**What the task requires**
Could you carry the blog post about harp singing forward from the point where it ends?

**Passage**

□ □ □

"If the map doesn't agree with the ground, the map is wrong." --Gordon Livingston

4/21/2013

Harp Singing

Sometimes, I've just got to shake my head at myself. For being mature most of the time, sometimes I really can be rather childish.

I have Bronchitis right now. It's not great, but I was doing all right until last night when I tried to sing. I always sing to myself and to God as a way of talking. But last night, I found that my voice was gone. I tried to force it, but crackles and croaks with a little tone were all I could do and even those hurt to make.

I silently pouted on my bed for a while (with bouts of sleeping in between brooding) and was ungraciously ungrateful for my lot. I didn't wonder why it was me, but I sure wished to have my voice back.

Then, as I sat there, I remembered back to the last hip surgery. When everything was wrong and I hurt and could tell meds were affecting me and on top of it all, I couldn't sing with the oxygen tubes. My Dad was there and he asked me what I wanted to make me feel better. I said, "It's too much to ask." He asked me to say it anyway, so I said, "What I really want is to curl up around the harp, be alone, talk to God, and cry. But I doubt the hospital would let a harp in even if you wrapped it up and dragged it here." I fell asleep and when I woke up, Dad was back with my harp, unwrapping it and asking where I wanted it. I don't know if I started crying then, but I felt like doing to from being overwhelmed with emotions. The meds only accented what I felt and since what I felt was love, I was entirely overwhelmed.

□ □ □

[Saved entries]

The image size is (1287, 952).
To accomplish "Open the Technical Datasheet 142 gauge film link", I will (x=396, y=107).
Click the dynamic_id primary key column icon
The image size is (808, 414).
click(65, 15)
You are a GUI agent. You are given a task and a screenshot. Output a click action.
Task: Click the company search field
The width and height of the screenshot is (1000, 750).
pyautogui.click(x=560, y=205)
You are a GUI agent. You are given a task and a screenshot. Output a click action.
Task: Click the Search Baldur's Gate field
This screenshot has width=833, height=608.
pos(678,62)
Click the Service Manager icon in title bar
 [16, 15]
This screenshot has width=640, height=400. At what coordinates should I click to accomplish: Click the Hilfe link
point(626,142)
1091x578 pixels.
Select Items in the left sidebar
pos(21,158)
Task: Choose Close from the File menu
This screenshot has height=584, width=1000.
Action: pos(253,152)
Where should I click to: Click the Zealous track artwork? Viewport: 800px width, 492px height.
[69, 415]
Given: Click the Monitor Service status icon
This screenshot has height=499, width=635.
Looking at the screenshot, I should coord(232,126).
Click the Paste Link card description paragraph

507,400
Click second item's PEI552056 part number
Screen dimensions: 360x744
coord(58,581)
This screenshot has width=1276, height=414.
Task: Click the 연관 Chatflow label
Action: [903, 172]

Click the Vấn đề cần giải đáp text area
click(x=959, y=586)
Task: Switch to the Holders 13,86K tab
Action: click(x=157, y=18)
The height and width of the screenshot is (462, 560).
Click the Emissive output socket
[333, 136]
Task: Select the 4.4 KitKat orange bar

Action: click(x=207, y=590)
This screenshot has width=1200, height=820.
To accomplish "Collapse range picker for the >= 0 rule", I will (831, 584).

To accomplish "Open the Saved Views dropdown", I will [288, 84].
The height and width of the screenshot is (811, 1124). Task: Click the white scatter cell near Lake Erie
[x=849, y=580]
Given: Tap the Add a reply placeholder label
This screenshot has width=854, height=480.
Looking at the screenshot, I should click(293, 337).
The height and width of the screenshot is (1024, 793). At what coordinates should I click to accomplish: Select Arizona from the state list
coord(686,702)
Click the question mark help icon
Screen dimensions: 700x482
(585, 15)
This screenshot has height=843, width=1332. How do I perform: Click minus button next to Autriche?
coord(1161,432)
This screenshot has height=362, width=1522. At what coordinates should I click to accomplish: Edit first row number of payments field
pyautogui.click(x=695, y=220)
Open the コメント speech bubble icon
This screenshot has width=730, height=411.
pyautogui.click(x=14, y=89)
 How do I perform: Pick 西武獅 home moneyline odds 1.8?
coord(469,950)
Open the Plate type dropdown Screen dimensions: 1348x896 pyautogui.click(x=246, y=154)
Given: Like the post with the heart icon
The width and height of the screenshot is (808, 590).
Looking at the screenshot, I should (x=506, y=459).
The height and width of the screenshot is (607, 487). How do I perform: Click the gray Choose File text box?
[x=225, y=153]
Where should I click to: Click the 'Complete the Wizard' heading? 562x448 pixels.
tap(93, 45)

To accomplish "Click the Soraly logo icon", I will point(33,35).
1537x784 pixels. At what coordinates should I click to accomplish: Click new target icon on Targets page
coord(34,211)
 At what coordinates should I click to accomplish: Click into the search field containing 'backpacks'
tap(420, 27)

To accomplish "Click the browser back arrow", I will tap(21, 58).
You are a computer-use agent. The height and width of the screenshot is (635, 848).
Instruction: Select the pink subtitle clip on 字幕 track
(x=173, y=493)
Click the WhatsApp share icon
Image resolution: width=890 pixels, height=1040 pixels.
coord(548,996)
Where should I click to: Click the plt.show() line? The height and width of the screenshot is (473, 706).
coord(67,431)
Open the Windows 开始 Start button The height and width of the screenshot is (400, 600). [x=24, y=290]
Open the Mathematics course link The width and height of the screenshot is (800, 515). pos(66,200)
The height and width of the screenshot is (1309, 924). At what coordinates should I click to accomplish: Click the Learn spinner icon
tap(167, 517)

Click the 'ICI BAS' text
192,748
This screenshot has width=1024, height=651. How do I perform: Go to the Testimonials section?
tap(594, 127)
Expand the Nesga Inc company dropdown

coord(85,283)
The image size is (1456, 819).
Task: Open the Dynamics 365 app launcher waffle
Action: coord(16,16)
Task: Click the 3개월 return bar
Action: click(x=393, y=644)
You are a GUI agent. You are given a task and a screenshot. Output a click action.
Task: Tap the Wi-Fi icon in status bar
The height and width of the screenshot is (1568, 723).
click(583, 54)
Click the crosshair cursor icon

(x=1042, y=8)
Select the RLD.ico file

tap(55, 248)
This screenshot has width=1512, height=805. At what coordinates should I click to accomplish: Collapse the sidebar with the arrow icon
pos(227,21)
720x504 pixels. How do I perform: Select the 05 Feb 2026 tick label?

□ □ □

**Answer to the problem**
I remembered that time as I sat there silently. I didn't remember it until just then. So with some effort, I grabbed the harp and laid it on my chest just like the post-surgery time. It helps me feel like I'm singing to feel the harp resonate with the different bones in my body.

This also made me realize once again that if you lament what you don't have, often you miss something much better. Now that I remember that memory of my Dad taking care of me, I realize that I would trade losing my voice for remembering it once again. And with not being able to sing, I had to sing to my Heavenly Father straight from the heart. Though it's more uncomfortable for me, I think He likes it better anyway.

I just wanted to remember this lesson for later on.